»»

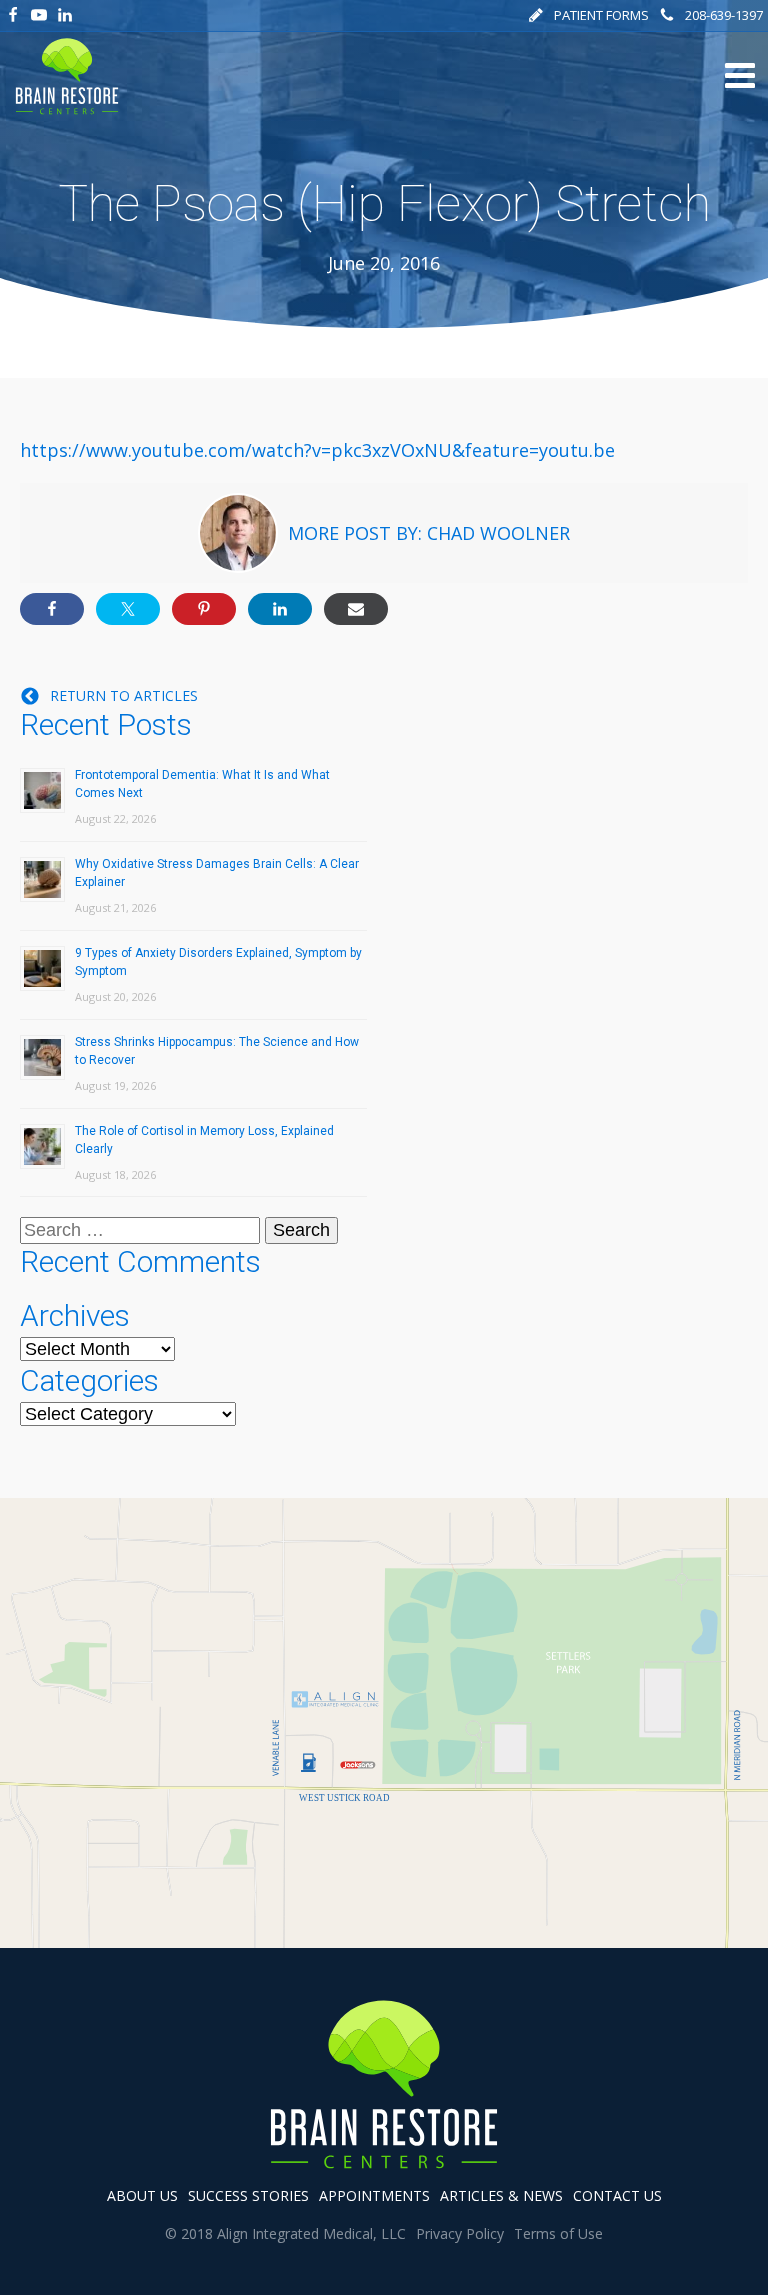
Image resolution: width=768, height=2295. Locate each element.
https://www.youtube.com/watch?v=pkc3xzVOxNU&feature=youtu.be (317, 450)
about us (142, 2195)
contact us (617, 2195)
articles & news (501, 2195)
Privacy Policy (460, 2233)
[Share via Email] (356, 609)
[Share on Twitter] (128, 609)
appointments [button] (374, 2195)
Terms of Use (558, 2233)
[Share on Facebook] (52, 609)
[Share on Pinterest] (204, 609)
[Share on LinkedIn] (280, 609)
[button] (588, 15)
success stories (248, 2195)
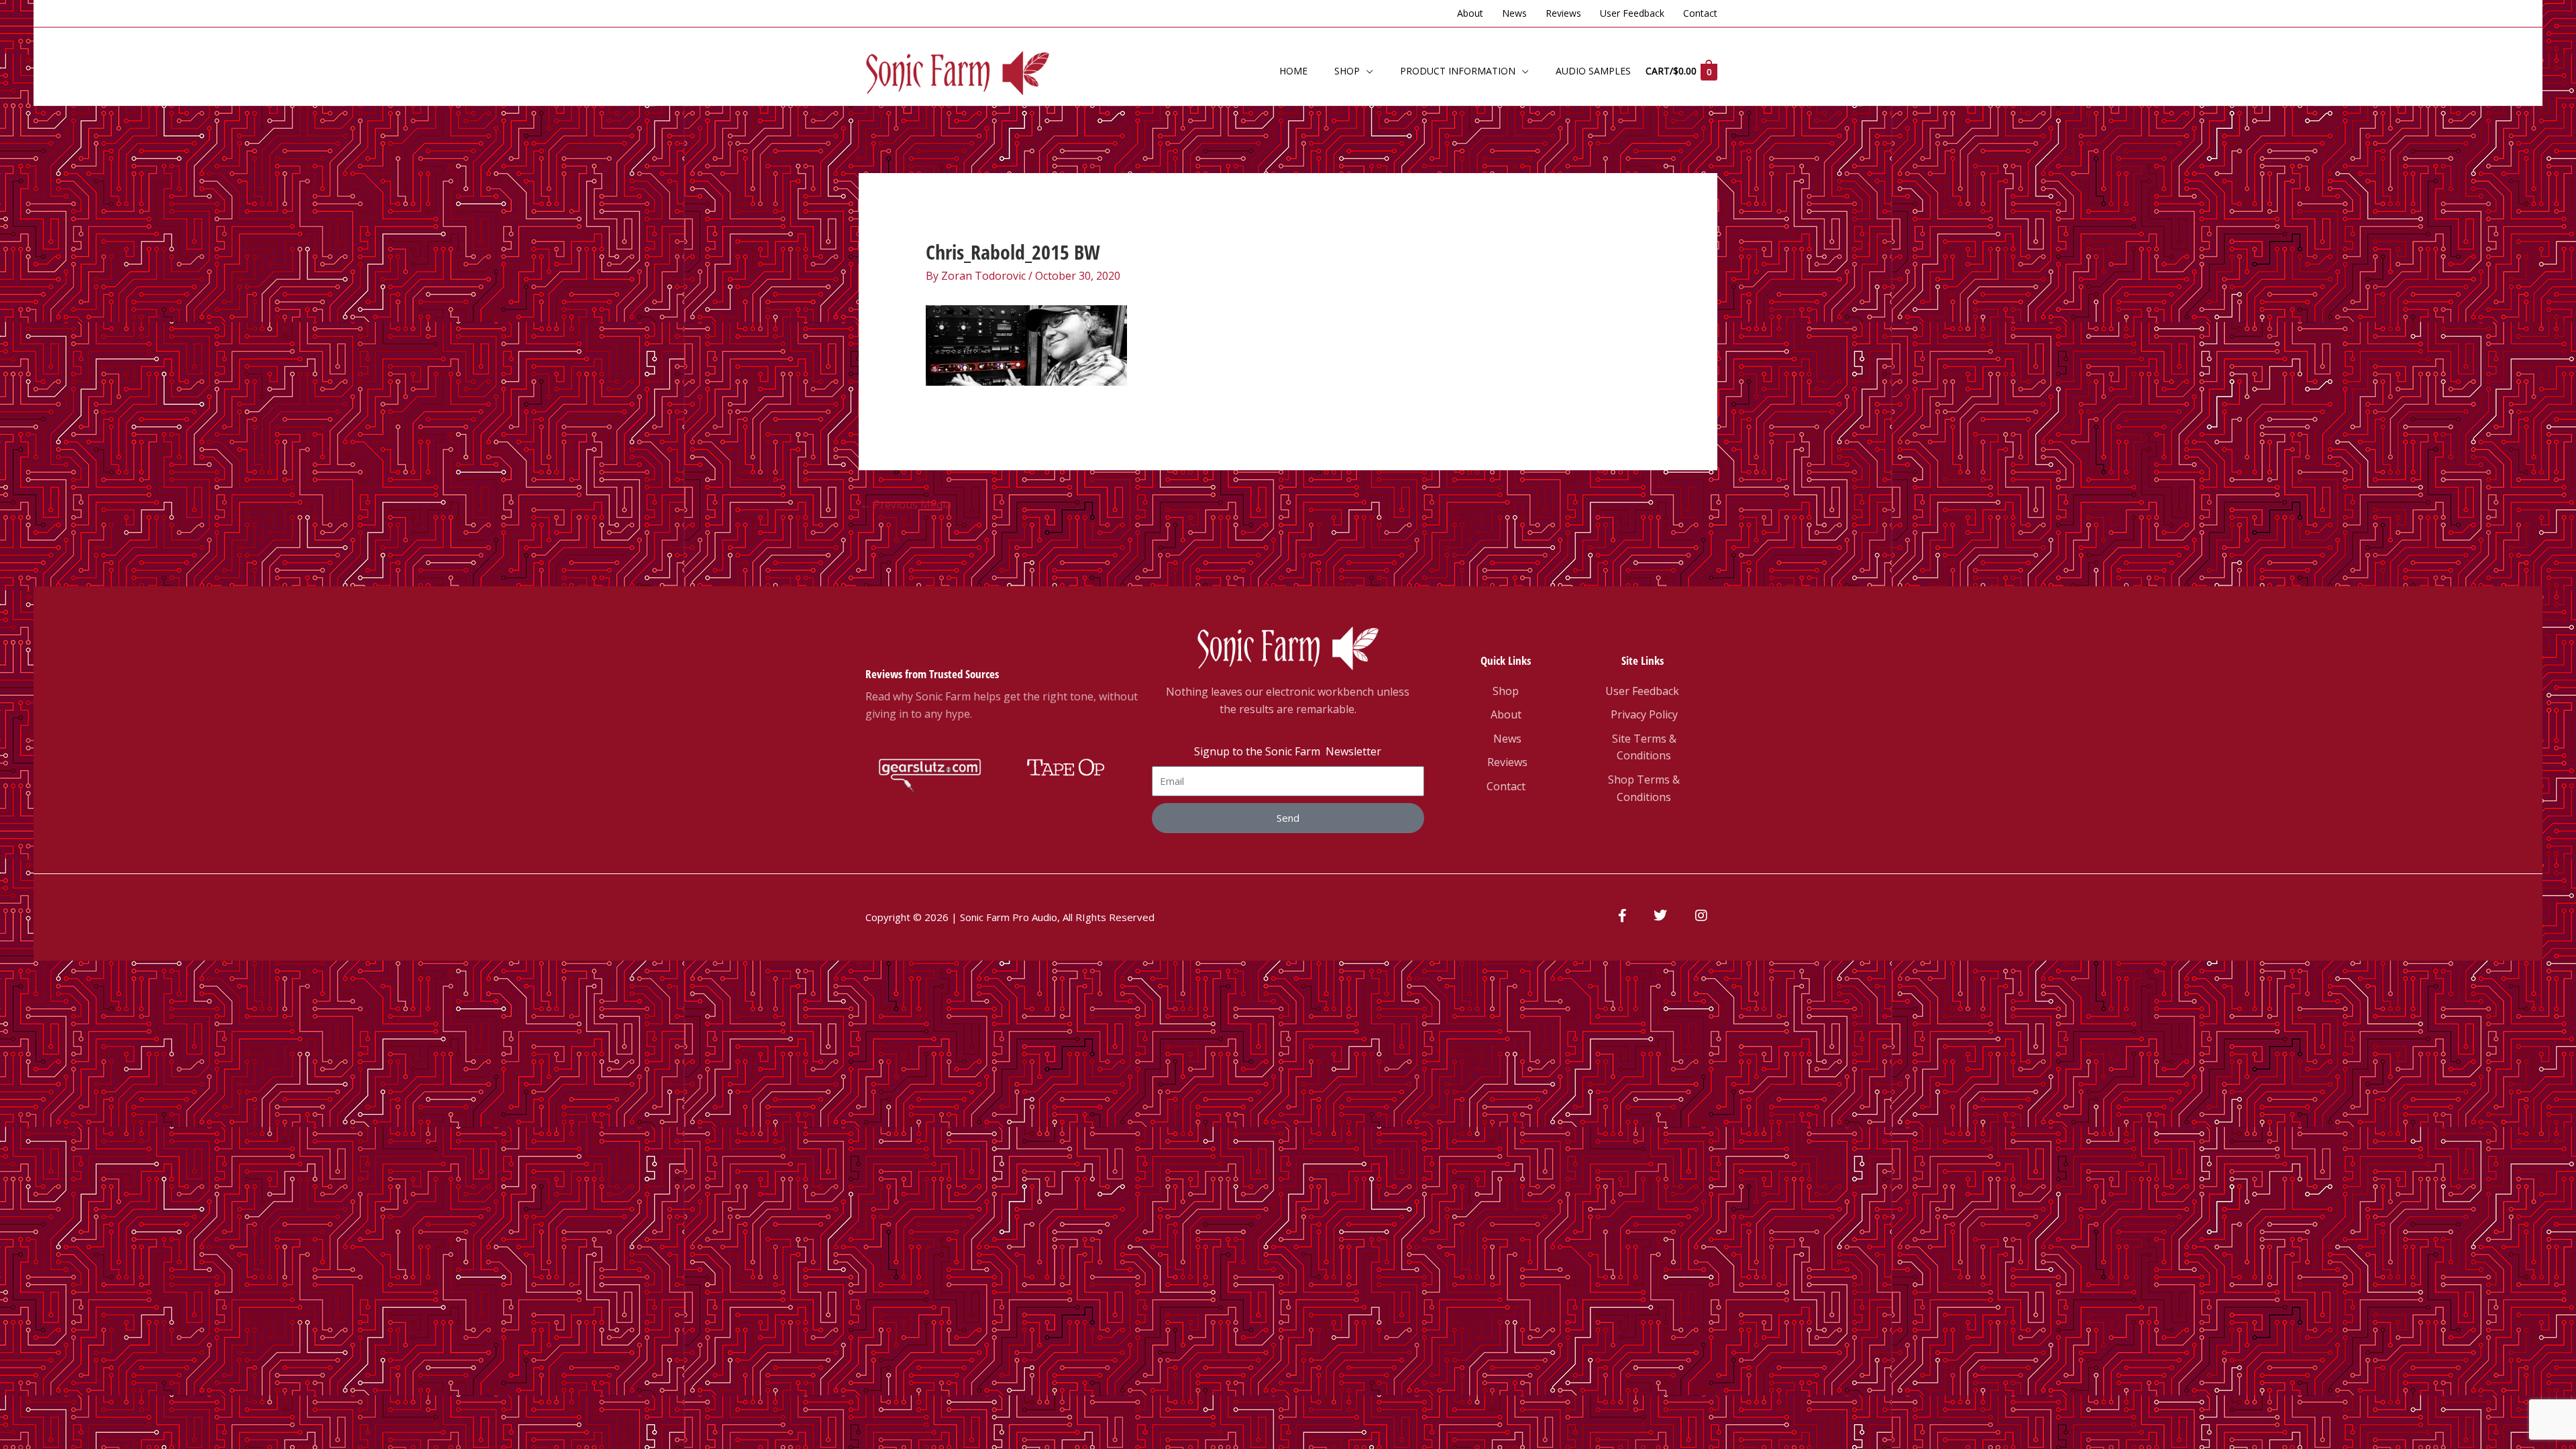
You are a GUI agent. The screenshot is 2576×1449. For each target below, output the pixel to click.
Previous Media (905, 504)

««

### Exercise brief:
Which lines run from the one containing "articles & news (501, 2195)" to the end of the data above? Set down those lines exactly, and only those, without any pictures.

### Your response:
articles & news (501, 2195)
Privacy Policy (460, 2233)
[Share via Email] (356, 609)
[Share on Twitter] (128, 609)
appointments [button] (374, 2195)
Terms of Use (558, 2233)
[Share on Facebook] (52, 609)
[Share on Pinterest] (204, 609)
[Share on LinkedIn] (280, 609)
[button] (588, 15)
success stories (248, 2195)
You are a GUI agent. The screenshot is 2576×1449. For each target below, output the pixel to click.
Previous Media (905, 504)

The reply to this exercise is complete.